WORK REQUIRED
A single figure is required: the number of lines below in which the word "Cultura" occurs.

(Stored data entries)
※
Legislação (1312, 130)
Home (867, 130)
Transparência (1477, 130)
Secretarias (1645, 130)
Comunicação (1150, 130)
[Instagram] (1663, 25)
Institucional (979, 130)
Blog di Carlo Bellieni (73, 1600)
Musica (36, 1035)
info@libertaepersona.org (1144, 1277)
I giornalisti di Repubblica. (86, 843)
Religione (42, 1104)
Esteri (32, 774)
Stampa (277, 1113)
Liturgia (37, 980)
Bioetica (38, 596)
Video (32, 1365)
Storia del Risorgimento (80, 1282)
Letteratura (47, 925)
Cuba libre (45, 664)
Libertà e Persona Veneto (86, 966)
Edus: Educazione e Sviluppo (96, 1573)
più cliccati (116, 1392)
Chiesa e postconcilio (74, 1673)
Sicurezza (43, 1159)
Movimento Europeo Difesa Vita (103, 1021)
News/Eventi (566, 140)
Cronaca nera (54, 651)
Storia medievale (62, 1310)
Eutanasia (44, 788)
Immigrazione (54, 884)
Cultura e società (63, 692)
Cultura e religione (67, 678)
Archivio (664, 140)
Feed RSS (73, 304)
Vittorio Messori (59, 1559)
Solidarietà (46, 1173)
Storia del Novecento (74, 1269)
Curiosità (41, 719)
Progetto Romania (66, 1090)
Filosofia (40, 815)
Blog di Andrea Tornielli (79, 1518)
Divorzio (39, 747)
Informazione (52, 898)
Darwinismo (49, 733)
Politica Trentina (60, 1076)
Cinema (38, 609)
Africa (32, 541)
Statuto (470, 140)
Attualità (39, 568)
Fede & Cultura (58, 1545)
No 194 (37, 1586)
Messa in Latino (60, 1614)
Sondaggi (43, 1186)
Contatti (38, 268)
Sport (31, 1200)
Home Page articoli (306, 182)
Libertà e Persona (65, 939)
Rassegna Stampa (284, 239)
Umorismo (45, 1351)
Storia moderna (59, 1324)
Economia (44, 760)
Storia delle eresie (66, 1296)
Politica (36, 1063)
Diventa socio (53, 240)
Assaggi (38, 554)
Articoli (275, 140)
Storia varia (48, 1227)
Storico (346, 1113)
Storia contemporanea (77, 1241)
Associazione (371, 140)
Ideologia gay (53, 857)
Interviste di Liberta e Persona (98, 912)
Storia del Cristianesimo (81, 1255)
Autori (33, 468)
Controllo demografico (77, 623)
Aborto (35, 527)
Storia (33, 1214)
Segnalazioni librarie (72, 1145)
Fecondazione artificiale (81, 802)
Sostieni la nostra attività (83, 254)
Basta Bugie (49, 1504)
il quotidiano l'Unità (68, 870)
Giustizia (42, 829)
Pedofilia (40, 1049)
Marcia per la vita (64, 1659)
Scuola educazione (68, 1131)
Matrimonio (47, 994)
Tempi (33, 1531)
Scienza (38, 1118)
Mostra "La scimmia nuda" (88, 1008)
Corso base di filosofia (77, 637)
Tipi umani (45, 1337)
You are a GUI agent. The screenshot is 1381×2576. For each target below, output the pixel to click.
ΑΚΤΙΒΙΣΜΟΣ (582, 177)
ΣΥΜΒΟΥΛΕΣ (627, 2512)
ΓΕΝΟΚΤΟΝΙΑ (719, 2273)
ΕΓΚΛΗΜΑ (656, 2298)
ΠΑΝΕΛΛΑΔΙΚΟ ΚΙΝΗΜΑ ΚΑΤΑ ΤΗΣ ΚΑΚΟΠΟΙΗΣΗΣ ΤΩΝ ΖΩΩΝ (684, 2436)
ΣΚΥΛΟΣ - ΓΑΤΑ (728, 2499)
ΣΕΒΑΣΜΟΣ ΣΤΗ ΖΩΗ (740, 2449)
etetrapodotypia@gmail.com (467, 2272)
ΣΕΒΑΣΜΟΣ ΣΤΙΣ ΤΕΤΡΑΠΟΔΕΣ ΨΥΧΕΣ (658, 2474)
※
EXERCISE RESPONSE
3